▶ EXERCISE A:
According to the EventPreproc documentation, what happens to a column whose preprocessing instruction is None?
▶ EXERCISE B:
Extend the EventPreproc documentation, picking up right after its final sentence.

▶ SOURCE:
Skip to content

Preprocessor

EventPreproc

from_schema classmethod

from_schema(
    schema: Schema,
    ord_cols: dict[str, str] | None = None,
    final_tables: Iterable[str] = (),
    ctx_cols: Sequence[str] = (),
    preprocessors: dict[
        str, dict[str, ColumnPreproc | ArColumn | None]
    ]
    | None = None,
    **kwargs: Any,
) -> EventPreproc

Build a preprocessor for tabular event data from the Schema.

Parameters:

Name Type Description Default
schema Schema

A Schema object.

required
ord_cols dict[str, str] | None

For each table, the column that contain the order of the event. If None, only a single event table which is not a final table is possible, and the events are considered order as for the order in the event table. If a dictionary, each event table which is not a final table must contain an order column. Final tables may or may not have an order column.

None
final_tables Iterable[str]

The tables that contain the final events.

()
ctx_cols Sequence[str]

A sequence with the root columns to be used as context.

()
preprocessors dict[str, dict[str, ColumnPreproc | ArColumn | None]] | None

A dictionary containing preprocessing instructions for each column in the schema. Keys are table names, values are dictionaries with column names as keys and preprocessing instructions as values. Preprocessing instructions can be instances of ColumnPreproc, a column preprocessor, or None. If None, the column will be ignored. For the columns for which a preprocessor is not provided, the default preprocessor will be instantiated based on the Column type defined in the Schema. Custom preprocessing in not available for the order columns provided in ord_cols.

▶ INFORMATION GIVEN:
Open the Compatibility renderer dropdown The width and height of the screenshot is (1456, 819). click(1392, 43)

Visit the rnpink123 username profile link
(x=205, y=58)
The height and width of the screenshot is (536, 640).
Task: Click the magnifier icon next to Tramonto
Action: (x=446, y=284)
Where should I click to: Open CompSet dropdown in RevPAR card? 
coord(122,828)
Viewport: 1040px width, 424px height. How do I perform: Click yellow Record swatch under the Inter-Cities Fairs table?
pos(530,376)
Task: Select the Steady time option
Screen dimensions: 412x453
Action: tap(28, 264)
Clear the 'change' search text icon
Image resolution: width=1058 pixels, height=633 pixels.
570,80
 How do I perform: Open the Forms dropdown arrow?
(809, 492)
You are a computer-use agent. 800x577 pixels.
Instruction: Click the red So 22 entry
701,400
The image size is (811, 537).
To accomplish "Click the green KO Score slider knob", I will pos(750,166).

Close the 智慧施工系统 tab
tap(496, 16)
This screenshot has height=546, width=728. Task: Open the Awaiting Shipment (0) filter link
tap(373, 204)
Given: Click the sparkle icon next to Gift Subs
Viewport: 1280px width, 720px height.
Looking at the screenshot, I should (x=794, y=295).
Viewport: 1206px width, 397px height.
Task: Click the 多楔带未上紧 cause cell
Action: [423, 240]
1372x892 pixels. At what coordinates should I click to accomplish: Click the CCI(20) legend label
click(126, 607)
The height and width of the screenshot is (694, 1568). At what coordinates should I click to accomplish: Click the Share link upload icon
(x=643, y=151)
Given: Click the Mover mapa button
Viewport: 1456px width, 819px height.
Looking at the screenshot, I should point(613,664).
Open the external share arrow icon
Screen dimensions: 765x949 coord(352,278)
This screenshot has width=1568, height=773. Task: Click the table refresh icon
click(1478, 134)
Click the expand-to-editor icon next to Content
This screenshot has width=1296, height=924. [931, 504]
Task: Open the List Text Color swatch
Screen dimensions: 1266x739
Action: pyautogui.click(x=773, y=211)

▶ TASK RESULT A:
The column is ignored.

▶ TASK RESULT B:
None
kwargs Any

Optional additional keyword arguments: 1. ord_diff (bool, default=True): If True, replace the ordinal values with their discrete differences. 2. ord_unit (str, default=s): The time unit for converting the ordinal columns to numeric values. Available values are years (Y), months (M), days (D), hours (h), minutes (m), seconds (s), milliseconds (ms), microseconds (us) and nanoseconds (ns). Only available when the ordinal columns are datetime. 3. cat_units (Collection[str], default=()): Date and time units that are used as categorical variables. If provided, ord_unit must be explicitly specified, and it must be larger than all date_units. Available values are the same as for ord_unit, except for the sub-second ones (ms, us and ns). Only available when the ordinal columns are datetime.

{}

Returns:

Type Description
EventPreproc

An EventPreproc object.

fit

Fit the preprocessor to the given RelationalData.

Parameters:

Name Type Description Default
data RelationalData

The RelationalData to fit the preprocessor to.

required

Returns:

Type Description
EventPreproc

The fitted EventPreproc object.